Sandmark House is all about time. There are music boxes to lull the baby to sleep, clocks to wake you up for work and chimes to signal when it’s dinnertime.
“All ages come in and it’s like they’re in a wonderland,” says Storeowner Kerstin Chelius, who is celebrating 50 years in the clock business.
Entering the store is like stepping back in time. There are stately grandfather clocks, like the burlwood Howard Miller that estimates near $4,000, and other traditional finds, like cuckoo clocks from the Black Forest, nautical clocks and Galileo thermometers. Dozens of whimsical and sentimental devices also line the store shelves, including a carousel horse music box, hand-carved wooden music boxes from Sorrento, Italy and music boxes built in 6-inch-tall ostrich eggs finely decorated like Cinderella’s coach.

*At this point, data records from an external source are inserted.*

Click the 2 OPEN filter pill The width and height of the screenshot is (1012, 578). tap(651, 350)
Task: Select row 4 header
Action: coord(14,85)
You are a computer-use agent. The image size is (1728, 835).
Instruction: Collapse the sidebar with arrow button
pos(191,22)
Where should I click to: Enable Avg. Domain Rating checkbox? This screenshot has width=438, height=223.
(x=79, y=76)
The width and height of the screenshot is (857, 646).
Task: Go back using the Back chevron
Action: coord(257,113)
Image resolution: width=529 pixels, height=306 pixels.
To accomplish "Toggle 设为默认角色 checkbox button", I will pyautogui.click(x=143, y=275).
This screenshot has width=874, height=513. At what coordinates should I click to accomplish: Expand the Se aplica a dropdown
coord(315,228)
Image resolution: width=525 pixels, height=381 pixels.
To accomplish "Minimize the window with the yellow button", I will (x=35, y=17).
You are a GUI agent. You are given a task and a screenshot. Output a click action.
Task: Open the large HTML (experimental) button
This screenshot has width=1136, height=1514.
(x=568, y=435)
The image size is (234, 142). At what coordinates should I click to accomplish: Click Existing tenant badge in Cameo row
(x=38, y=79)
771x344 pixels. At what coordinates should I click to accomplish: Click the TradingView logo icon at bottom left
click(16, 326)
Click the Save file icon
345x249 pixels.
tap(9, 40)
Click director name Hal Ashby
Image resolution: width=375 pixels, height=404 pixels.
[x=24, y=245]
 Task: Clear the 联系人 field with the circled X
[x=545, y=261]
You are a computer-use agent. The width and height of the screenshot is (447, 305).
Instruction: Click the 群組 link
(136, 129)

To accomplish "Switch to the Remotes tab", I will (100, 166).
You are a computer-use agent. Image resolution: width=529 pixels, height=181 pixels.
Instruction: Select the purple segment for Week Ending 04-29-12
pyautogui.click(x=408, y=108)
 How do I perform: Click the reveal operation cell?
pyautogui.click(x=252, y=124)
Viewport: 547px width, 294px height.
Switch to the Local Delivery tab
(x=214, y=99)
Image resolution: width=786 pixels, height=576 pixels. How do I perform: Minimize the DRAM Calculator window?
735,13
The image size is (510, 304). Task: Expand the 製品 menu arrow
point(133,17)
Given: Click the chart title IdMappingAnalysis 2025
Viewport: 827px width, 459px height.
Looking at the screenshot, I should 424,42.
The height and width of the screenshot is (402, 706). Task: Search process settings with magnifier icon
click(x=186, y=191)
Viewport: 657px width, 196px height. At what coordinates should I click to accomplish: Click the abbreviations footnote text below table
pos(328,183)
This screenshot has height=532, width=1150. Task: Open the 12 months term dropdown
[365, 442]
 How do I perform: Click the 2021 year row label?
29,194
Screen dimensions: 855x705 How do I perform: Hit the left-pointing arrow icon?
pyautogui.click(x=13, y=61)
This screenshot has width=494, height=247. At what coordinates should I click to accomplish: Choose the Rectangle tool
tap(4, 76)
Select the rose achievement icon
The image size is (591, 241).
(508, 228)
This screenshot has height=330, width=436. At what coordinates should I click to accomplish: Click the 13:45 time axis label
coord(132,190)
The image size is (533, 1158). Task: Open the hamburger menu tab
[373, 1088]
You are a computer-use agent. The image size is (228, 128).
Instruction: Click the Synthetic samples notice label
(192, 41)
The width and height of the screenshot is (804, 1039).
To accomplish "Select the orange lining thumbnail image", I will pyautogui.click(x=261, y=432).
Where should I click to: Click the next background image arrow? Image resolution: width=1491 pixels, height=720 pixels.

Kerstin Chelius, the president of the Sandmark House with some of the business’s Cuckoo Clock offerings.
Demonstrating one of the store’s most imaginative pieces, Chelius removes the hat from a Teddy Bear sitting at the piano and switches it out for another hat.
“It’s magical isn’t it,” she says, showing how the tune changes when you put a new hat on the bear.
Chelius, a native of Sweden, named the store after her maiden name of Sandmark. She started the business in 1966 as a wholesaler in Manhattan, N. Y., selling to department stores and independent gift shops around the country.
Antonio Chacon, the master clockmaker at the Sandmark House repairs a client’s vintage clock.
The first product, which she still markets today, is the Lull-A-Baby Music Box, a small satin pillow wind-up with six music options, including Brahms Lullaby and Twinkle, Twinkle Little Star. Soon after, the business began to import and wholesale German cuckoo clocks.
“That was 50 years ago,” Chelius says. “Things have changed.”
Rent went up and labor shortages at the shipping port made business difficult. So in 1970, Chelius and her husband moved to Jacksonville and she opened the Sandmark House retail store on Jacksonville’s Westside. The business grew and in 1979 she moved to a larger site, its present location on Beach Boulevard.
Chelius has employed three generations of workers. The Ramirez family, a father and son team, followed her from New York to Jacksonville and have worked at Sandmark House for 45 years. While the eldest died last year, his grandson is now working for the store part time.
Animated and lighted music boxes for sale at the Sandmark House.
To adapt to changing markets, Chelius expanded in-house watch and clock repairs, a service that now makes up 40 percent of the business. She hired another father and son team, the Chacons, for that work. They have been with her roughly 26 years.
But some adaptations aren’t as simple as moving from hand crank to battery-operated devices. Hit hard by the economic recession and technology like cell phones and music box apps, destination clock stores like Sandmark House are rare. While Sandmark House does have a website, it doesn’t sell its product online.
Chelius, who is now in her 70s, says she could have retired 20 years ago. But she never tires of engaging and delighting customers and looks forward to coming to work.
“I come into the store with joy in my heart,” Chelius says.
A Haunted House
For some, time on this earth is apparently eternal. Two years ago, a camera crew and a spiritual medium with the WCWJ TV-17 series “Local Haunts” said they found about five ghosts at Sandmark House, including one who referred to himself as Frank.
The show’s producer attributed the ghosts to patrons of a nightclub that was once located across the street. Over the years, a few club-goers who had parked at the Sandmark were struck and killed by cars as they tried to cross Beach Boulevard.
Chelius said she hadn’t witnessed any paranormal activity at the store, but says they’ve had a lot of fun with the ghost stories.
“If something goes missing we say Frank took it,” she quips.